Autoencoders

2022-06-07 664 words 4 minutes

Contents

A blog post explaining the machine learning-premise of my summer research at Oak Ridge National Lab.

Sources: https://www.deeplearningbook.org/, https://www.jeremyjordan.me/autoencoders/, and [Youtube] Variational Autoencoders.

Definition: An autoencoder is a neural network that is trained to copy its input to its output.

An autoencoder consists of two parts:

An encoder that produces a latent space representation from input data.
A decoder that recreates the input data from the latent space representation.

The latent space representation is a new representation of the underlying input data, typically with desirable properties such as having a lower dimension. This allows it to learn useful features about the data.

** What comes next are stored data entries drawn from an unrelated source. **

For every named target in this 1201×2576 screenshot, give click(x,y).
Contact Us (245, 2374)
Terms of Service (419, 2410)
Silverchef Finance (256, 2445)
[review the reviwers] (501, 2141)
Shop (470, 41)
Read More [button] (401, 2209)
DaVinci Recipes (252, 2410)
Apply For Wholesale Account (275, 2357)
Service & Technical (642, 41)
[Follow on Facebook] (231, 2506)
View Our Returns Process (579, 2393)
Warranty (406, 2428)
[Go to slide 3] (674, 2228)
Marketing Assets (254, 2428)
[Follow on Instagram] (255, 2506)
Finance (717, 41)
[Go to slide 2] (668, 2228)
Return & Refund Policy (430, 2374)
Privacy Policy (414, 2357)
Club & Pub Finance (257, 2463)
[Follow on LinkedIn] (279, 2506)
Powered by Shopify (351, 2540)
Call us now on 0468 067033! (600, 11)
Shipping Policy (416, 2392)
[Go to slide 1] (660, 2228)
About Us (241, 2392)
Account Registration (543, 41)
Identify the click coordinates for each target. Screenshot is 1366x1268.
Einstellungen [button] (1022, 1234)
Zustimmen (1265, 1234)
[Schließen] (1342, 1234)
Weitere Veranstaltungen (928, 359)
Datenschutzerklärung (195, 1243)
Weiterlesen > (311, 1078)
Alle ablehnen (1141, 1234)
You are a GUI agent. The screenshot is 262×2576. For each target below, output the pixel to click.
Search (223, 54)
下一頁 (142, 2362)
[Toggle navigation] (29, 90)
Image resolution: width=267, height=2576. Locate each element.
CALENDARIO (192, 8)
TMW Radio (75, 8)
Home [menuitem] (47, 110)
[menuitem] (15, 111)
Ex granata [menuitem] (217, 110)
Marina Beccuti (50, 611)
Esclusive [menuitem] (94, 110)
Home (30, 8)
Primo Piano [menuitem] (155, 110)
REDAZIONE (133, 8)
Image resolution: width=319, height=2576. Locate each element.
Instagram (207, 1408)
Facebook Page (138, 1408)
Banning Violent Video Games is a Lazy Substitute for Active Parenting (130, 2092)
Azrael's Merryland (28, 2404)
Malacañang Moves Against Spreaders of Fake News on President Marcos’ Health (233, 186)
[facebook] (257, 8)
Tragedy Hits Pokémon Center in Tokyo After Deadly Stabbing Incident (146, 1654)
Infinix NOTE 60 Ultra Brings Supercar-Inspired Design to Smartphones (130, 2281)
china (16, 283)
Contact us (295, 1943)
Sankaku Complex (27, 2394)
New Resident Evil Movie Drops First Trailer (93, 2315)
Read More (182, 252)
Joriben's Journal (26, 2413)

Typically, autoencoders are trained only to approximately copy data and not to perfectly copy data.

1 Undercomplete Autoencoders

The most typical way to create an autoencoder is to have the encoder dimension have a smaller dimension than the data, creating a bottleneck.

An autoencoder whose code dimension is less than the input dimension is called undercomplete. Learning an undercomplete representation forces the autoencoder to capture the most salient features of the training data.

Basics of Autoencoders. Autoencoders (AE) are type of… | by Deepak Birla | Medium

A visual representation of the structure of an autoencoder. The goal is typically not to exactly reconstruct the original image, but rather to learn useful features and represent them in the latent space representation.

The learning process consists of optimizing a loss function that represents how similar the reconstructed output is to the input.

$$ L(x, g(f(x))) \ \text{Example: } L(x, g(f(x)) = ||\vec{x} - g(f(\vec{x}))|| $$

One can show that using a mean-squared error loss function results in a powerful nonlinear generalization of PCA (provided that $f$ and $g$ are nonlinear).

2 Regularized Autoencoders

Instead of reducing the dimension (or perhaps alongside reducing the dimension) of the code dimension, one can introduce a regularization term that “punishes” the model for copying input.

Sparse Autoencoders

A sparse autoencoder is an autoencoder that encourages the model to create a sparse code representation of the input; i.e. use as few variables as possible to represent the underlying input data.

This corresponds to a lower code dimension.

This involves modifying the loss function to include a sparse penalty on the code layer $h$:

$$ L(x, g(f(x))) + \Omega(h) $$

These models are often used in conjuction to other models. A sparse autoencoder performs dimensionality reduction on data, which can then be fed into another model (e.g. classifier).

3 Denoising Autoencoders

Instead of providing an original image or data $x$ as input to a decoder, we can instead add noise to the image or data and feed $\tilde{x}$ into the autoencoder. The decoder tries to reconstruct the original image from the corrupted image.

The autoencoder now tries to optimize the loss function

$$L(x, g(f(\tilde{x})))$$

https://miro.medium.com/max/1400/1*hfzos8xmCGjrgpTW78PFLg@2x.png — An example of a denoising autoencoder on the MNIST dataset.

4 Applications

The most common application of autoencoders is to perform dimensionality reduction. Higher dimensional datasets often suffer from the curse of dimensionality, where the feature space is too large to have enough data points to fully learn.

By using an autoencoder, the code serves as a lower dimensional representation of the same data, which can then be easily learned.

Sparse autoencoders in particular lend themselves to highly interpretable models, where each element in the code representation tends to control one easily observable feature.

My Research

My research at Oak Ridge National Lab consists of performing this autoencoding step. My goal is to find an efficient representation of neutron scattering spectra using an autoencoder. Then, I would feed this representation into a pre-existing model to predict 2- and 3-dimensional spectra from crystal structure.

Currently, a model to predict a 1-dimensional spectrum from crystal structure exists and is highly effective, but no such model exists for higher dimensions. Furthermore, ab initio calculations of the neutron scattering spectra (such as via DFT) are extremely slow and require incredibly large computational capabilities. This data is extremely useful to researchers who work with neutron scattering spectra, which can be used to determine properties (e.g. heat capacity, vibrational modes) of crystals and other materials.